While iterating over any data structure, we need to identify where its boundary lies. In linear data structures based on arrays, an out-of-bounds index or (in stack terms) stack underflow or overflow indicates we’ve moved out of allocated space. In linear data structures implemented with objects, we usually take an iterative approach with the base case that if the next pointer address is null, it’s the end of the linked list. In non-linear data structures, a recursive approach is often preferred (repeating the same steps until a termination condition is met), which is usually if the next object is null. This makes the code shorter but can be harder to understand in case of nested recursions.
The key property of an array is that it’s stored in contiguous memory, where reading any index is just basic arithmetic on the array’s starting address. That means you can overwrite array values in-place, but changing the memory address of a particular item isn’t how arrays usually work:
Address of Arr[Index] = B + W * (Index – LB)
- Index = The index of the element (not its value).
- B = Base address of the array.
- W = Storage size of one element in bytes (e.g., 4 for an int).
- LB = Lower bound of the index (if not specified, assume zero).

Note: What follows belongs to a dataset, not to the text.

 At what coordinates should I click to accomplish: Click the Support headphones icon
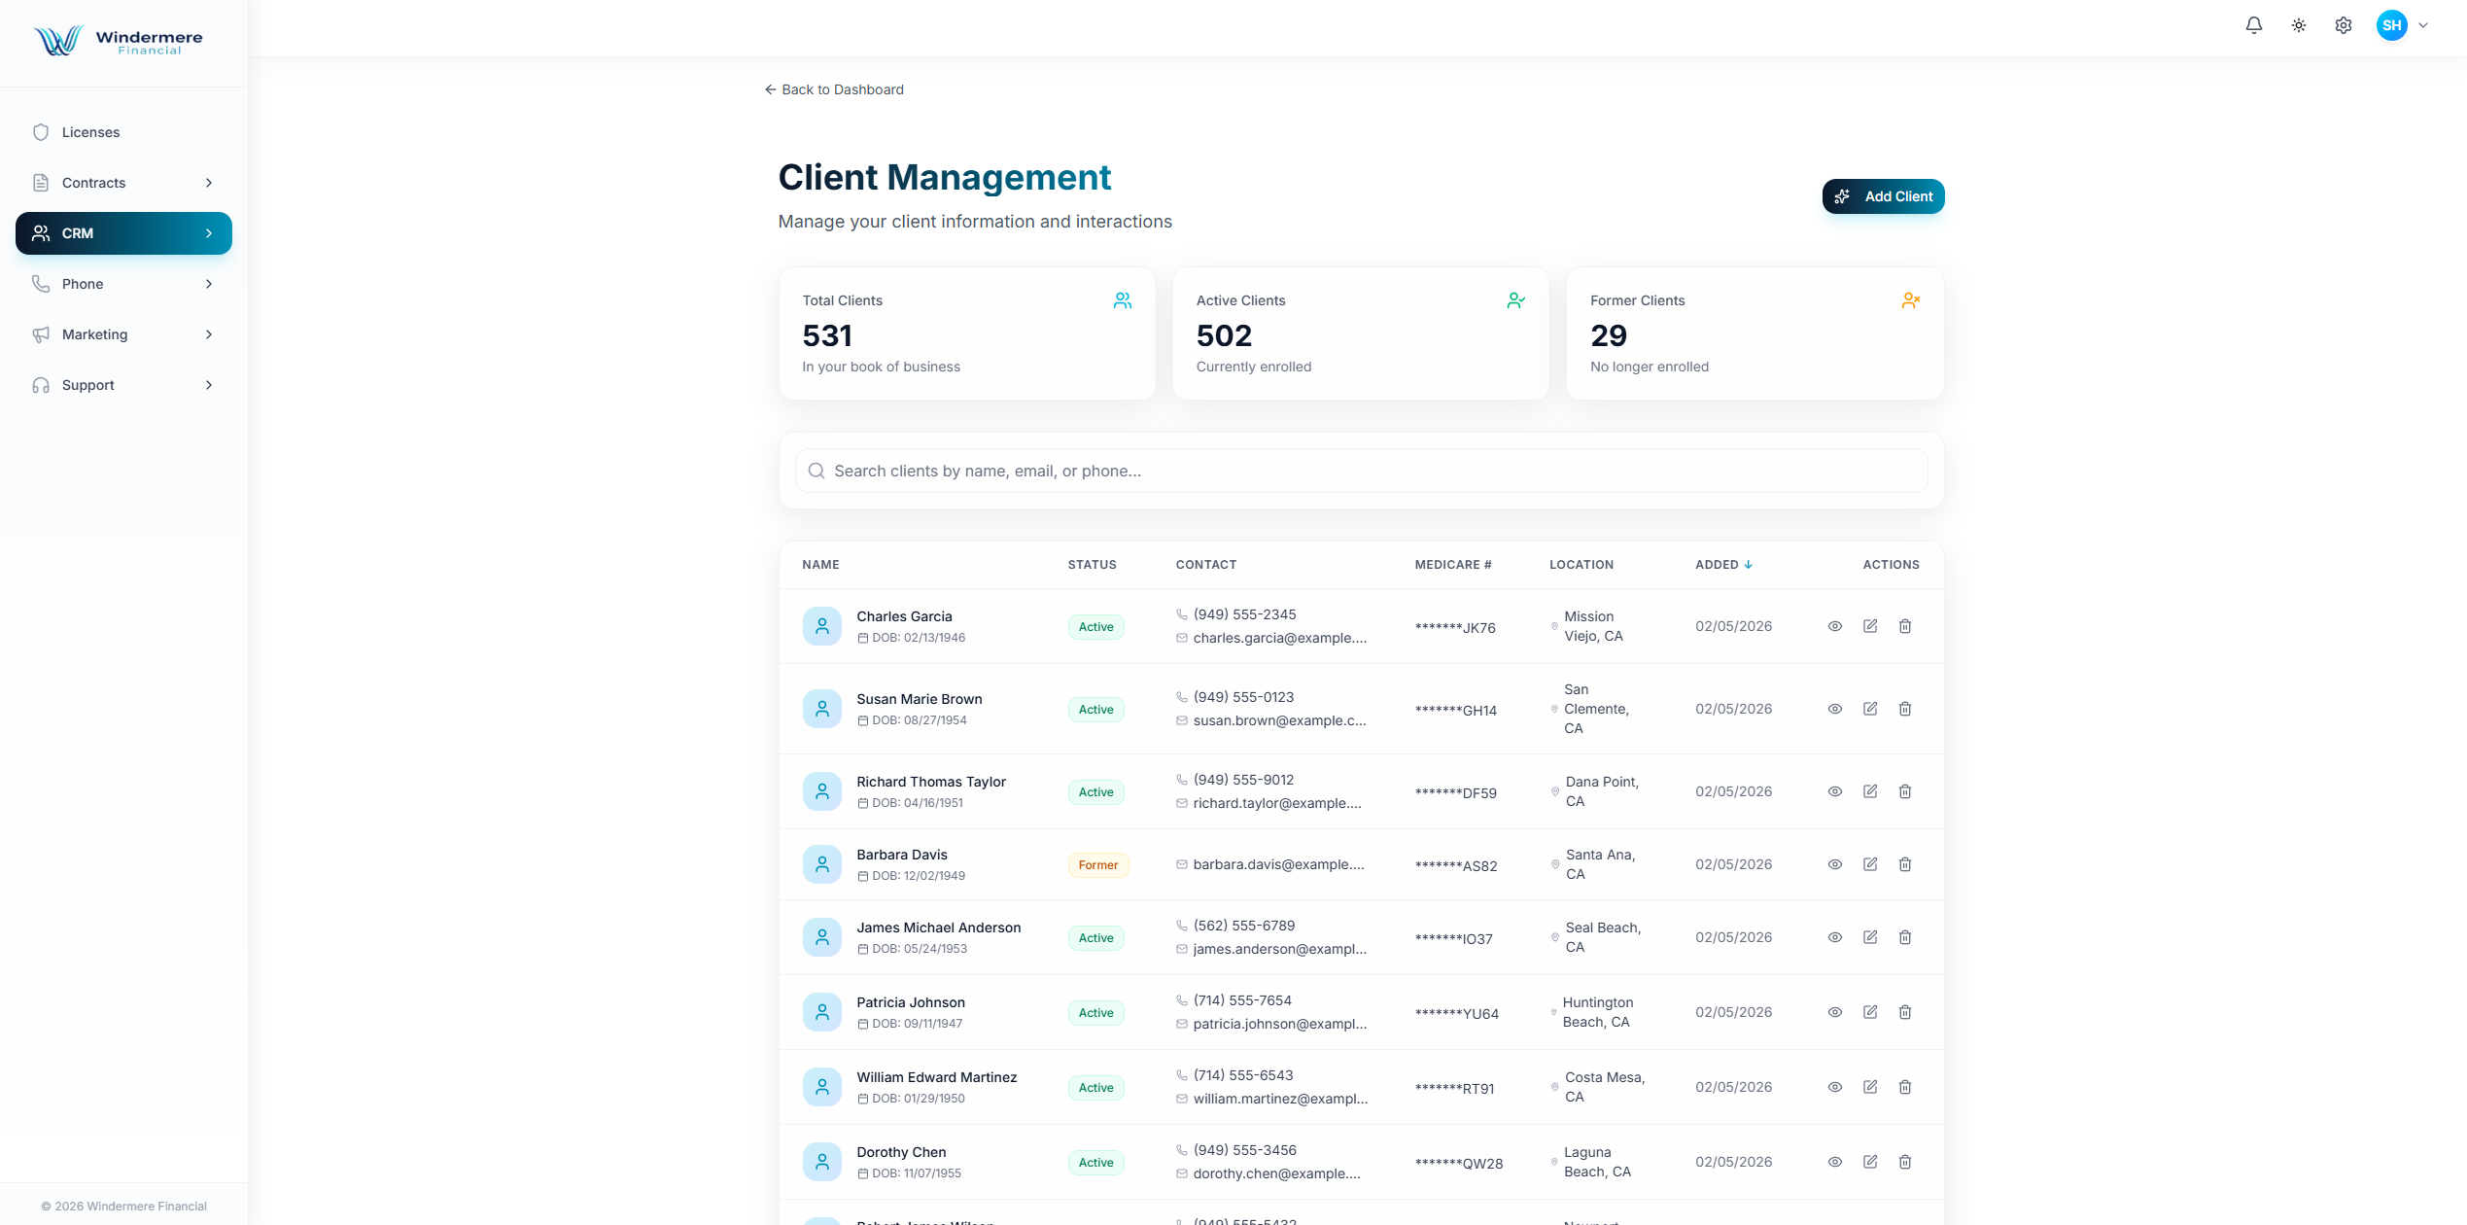click(41, 385)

In data structures implemented with objects, changing pointers is often more suitable than overwriting values if you need to rearrange the structure. By changing the pointing addresses of an object, you effectively rearrange the data structure. This is well-suited for data where you often change the arrangement, but maybe not the actual values. Using immutable data types like tuples or strings inside nodes can help maintain data integrity and avoid accidental edits. Typically, data here isn’t changed unless explicitly needed. A simple example is reversing a data structure. In arrays, you’d overwrite values in reverse at the same addresses. In an object-based data structure like a linked list, you’d just change the next pointers in each node. That means the node values stay the same, but they get rearranged like lego blocks. Some more complex data structures, like hashmaps, are a mix of both arrays and objects, making the internal implementation more involved but increasing usage efficiency. CRUD operations are performed in O(1) time at average case. A hashmap is often internally implemented as an array where each entry in the array is the head of a linked list, called a bucket in hashmap terms. Without going into too much detail, the basic idea is that the array acts like an index, and once we find the relevant slot, we iterate over the linked list there to find the specific key or value. There are many standard hashing algorithms designed to distribute keys evenly across the array, reducing collisions and maintaining efficient lookups. These algorithms help determine the ideal index for each key, ensuring balanced bucket usage. There are many things that have been written from a broader POV as detailed articles are everywhere, all in all looking at the data structures like this has increased my understanding of problems related to data structures and how I operate with them.